Steve Jobs alla presentazione del primo iPhone alla MacWorld Conference & Expo del 2007. Foto: Wikipedia.

Purtroppo però le cose non stanno così. A guardare meglio, quel magnifico trucco di magia si rivela per quello che è: nient’altro che un trucco. Internet non è un’entità mistica che aleggia nell’iperuranio; piuttosto, è la somma di enormi gruppi di computer che lavorano assieme notte e giorno, e tutto ciò viene trasmesso agli angoli del globo attraverso poderosi cavi nascosti sotto gli oceani. Le nuvole di cui è fatto il cloud sono sempre costituite da circuiti in silicio, che in quanto tali hanno una consistenza non indifferente. Ora, fin qui potremmo dire che tutto sommato si tratta di una mera forma di semplificazione: all’uomo della strada non interessa sapere come funziona la rete, basta potervi accedere. Se poi il segnale del wifi arriva da un modem collegato tramite fibra ottica a un data-center o semplicemente proviene dal cielo, poco gli importa. Sennonché ci stiamo accorgendo che anche l’etereo internet e le tecnologie digitali hanno un impatto consistente sull’ecosistema. Stando a un articolo scientifico uscito a gennaio 2019, l’addestramento di una rete neurale danneggia l’ambiente circa cinque volte più del consumo medio di una macchina in tutto il suo ciclo di vita e ha un impatto diciassette volte più dannoso dello stile di vita che conduce un cittadino americano ogni anno. Sono numeri che dovrebbero subito farci riflettere perché, per aziende che puntano sulle intelligenze artificiali come Google, Microsoft e Amazon, addestramenti di questo genere sono piuttosto frequenti.  Certo, dato che si tratta di energia elettrica è sempre possibile utilizzare le energie rinnovabili, ma allo stato attuale Google, Microsoft e Amazon utilizzano rispettivamente solo 56%, il 32% e il 17% di energia rinnovabile per i loro scopi. Possiamo davvero permetterci di avere data-center grandi come intere città per affinare le nostre tecnologie, se la richiesta energetica è di questa entità? Qualcuno pensa che sì, il gioco vale la candela perché saranno proprio le intelligenze artificiali a diminuire il nostro impatto sull’ambiente, avviando un circolo virtuoso per cui un maggiore investimento oggi significa minore inquinamento ambientale domani. Ma bisognerebbe capire quale sia la soglia sotto cui è possibile premere l’acceleratore senza ritrovarci a un punto di non ritorno in termini di impatto ambientale.

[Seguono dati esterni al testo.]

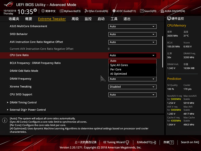Open MyFavorite(F3) panel
Screen dimensions: 201x151
point(70,11)
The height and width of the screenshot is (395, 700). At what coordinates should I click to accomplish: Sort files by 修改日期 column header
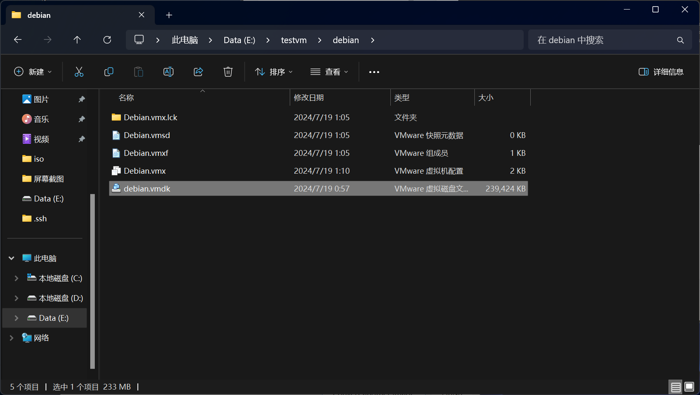(309, 98)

Fonte: E. Strubell, et. al, 2019.

Se quanto descritto sopra rappresenta un caso molto specifico (ben poche aziende possono permettersi lo sviluppo di reti neurali di questa entità) , dobbiamo ricordarci che gli enormi data-center utilizzati dai colossi tech sono anche la spina dorsale dei sistemi che utilizziamo ogni giorno. Stanze piene di server attivi giorno e notte alimentano tutti i siti che visitiamo ogni giorno, e i più grandi di essi (Amazon, Facebook, eBay per dirne qualcuno) devono sostenere un flusso di utenti incessante. Partendo da questo assunto, la ricercatrice e artista Joana Moll ha cercato di calcolare il costo in termini di CO2 di una semplice ricerca su Google. Nonostante l’accuratezza solo parziale dei dati ci costringa a prendere i risultati (che possono essere visualizzati in tempo reale qui) con le pinze, l’effetto è piuttosto sorprendente. Facendo un calcolo basato sul consumo di CO2 per ogni singola ricerca di Google (che equivale a circa 2 grammi per ricerca), la stima proposta da Joana Moll è che le sole ricerche su Google ci costino circa cinquecento kilogrammi di CO2 al secondo. Anche se lo considerassimo un dato eccessivamente puntato verso l’alto, si tratta di una quantità non indifferente che ci costringe a riflettere sull’effettiva immaterialità di ciò che riteniamo appartenere alla sfera del virtuale. Inoltre, si tratta di un consumo legato esclusivamente a una semplice ricerca su Google, una delle attività meno pesanti in termini di banda che svolgiamo ogni giorno. Proviamo a immaginare l’ammontare di consumo di banda per lo streaming e moltiplichiamolo per tutte le persone che passano il tempo libero a guardarsi una serie TV su Netflix (senza tralasciare un’altra industria dello streaming ancora più diffusa). Provare a sommare la quantità di dati (e quindi il consumo energetico) anche solo dei principali siti internet sarebbe un’impresa al di là delle capacità umane; per farlo ci servirebbe forse un algoritmo specifico e qui sta il cuore del problema: è un circolo vizioso da cui è difficile uscire.

Una decrescita infelice

La decrescita felice è davvero auspicabile? Siamo pronti a mettere da parte il benessere ottenuto con fatica durante tutto il secolo scorso? Qualcuno pensa di sì, qualcuno di no, ma non siamo più nella condizione di poter scegliere. Le risorse del pianeta così come le conosciamo stanno finendo e fare affidamento solo alla tecnologia, sperando che ci fornisca una specie di arca di Noè dell’energia rinnovabile, non basta. La decrescita felice sembra palesarsi come un’opzione necessaria, ma fino a che punto sarà davvero felice? Possiamo continuare a vivere nella società moderna anche senza mangiare carne o decidendo appositamente di non fare figli. Ma possiamo rinunciare a strumenti come internet? Non si tratta solo di fare a meno del proprio smartphone o computer, ma di reinventare un nuovo stile di vita, che vada oltre le dinamiche culturali e sociali radicate nel mondo occidentale. Considerato che a nessuno piace vivere peggio degli altri, sembra che il conflitto stia diventando sempre più inevitabile. Forse è perfino troppo tardi per chiedersi quale sia l’impatto ecologico di internet: piuttosto, dovremmo cominciare a pensare a cosa fare quando il mondo come lo conosciamo non sarà più. La decrescita si preannuncia infelice e anche le classi sociali più agiate si stanno ormai erodendo, consumate dal loro status; l’unica possibilità è quella di imparare a rinunciare per non rimanere schiacciati sotto il proprio peso.